De entre el grupo de obreros se destacaron dos hombres, que se aproximaron con el torso inclinado y con excesivo respeto. El guarda, más joven y apellidado Mojarra, juró por sus hijos y por su santa madre que no había visto nada, que no se había dormido porque le dolían las muelas desde hacía tres días, que las llaves de las puertas las guardaba como un tesoro, y que ninguna entrada había sido forzada. Por su parte, el encargado jefe de los molinos, llamado Federico Quesada, un hombre fuerte, adusto y de genio serio, explicó cómo se trabajaba en la nave.

Muy pronto, antes del amanecer, llegaban las mulas de los secaderos de Morón y Osuna con su carga de tabaco. Se hacía así —explicó— porque el aire allí no era tan húmedo como el de la ribera del Guadalquivir. Ya que, si bien las hojas para los puros necesitaban tener cierta humedad para ser trabajadas, el tabaco destinado para el rapé debía estar bastante seco para la molienda. A continuación, una vez que los sacos habían sido descargados, se traían las mulas de la fábrica y se uncían a los molinos. Pero hete aquí —advirtió Quesada— que al uncir la última pareja de bestias los obreros se apercibieron de que algo brillaba al fondo del molino bajo las luces de sus farolillos, sobre la amoladora.
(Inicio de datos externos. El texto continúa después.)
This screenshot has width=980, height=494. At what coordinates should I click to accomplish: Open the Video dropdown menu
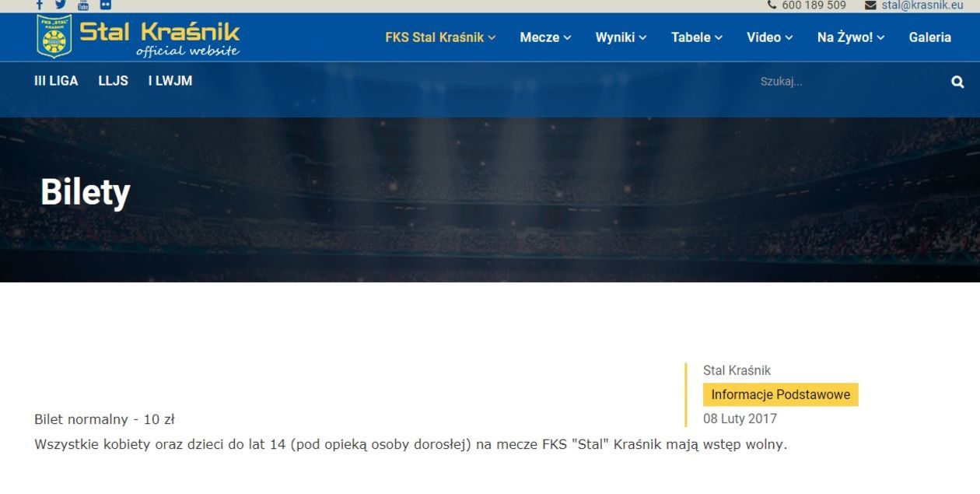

Ninguno quiso bajar por superstición a comprobar qué era exactamente ese bulto. Hasta que las primeras luces del día fueron descubriendo las bordaduras de oro y plata de la ropa pluvial de un sacerdote.

Richard Twiss, que hasta ese momento se había mantenido al margen de las especulaciones de los demás, se agachó al borde del molino y observó el cuerpo con detenimiento, provocando con ello cierta desazón celosa en Morico.

—¿Se han fijado en la sangre, caballeros? —apuntó por fin—. No parece que esté coagulada, sino más bien
solidificada,
por así decirlo.

Y puesto que no hay mancha alguna de sangre en su vestimenta, me atrevería a sugerir la posibilidad de que se hubiese cuajado antes incluso de que le hubiesen cortado la cabeza.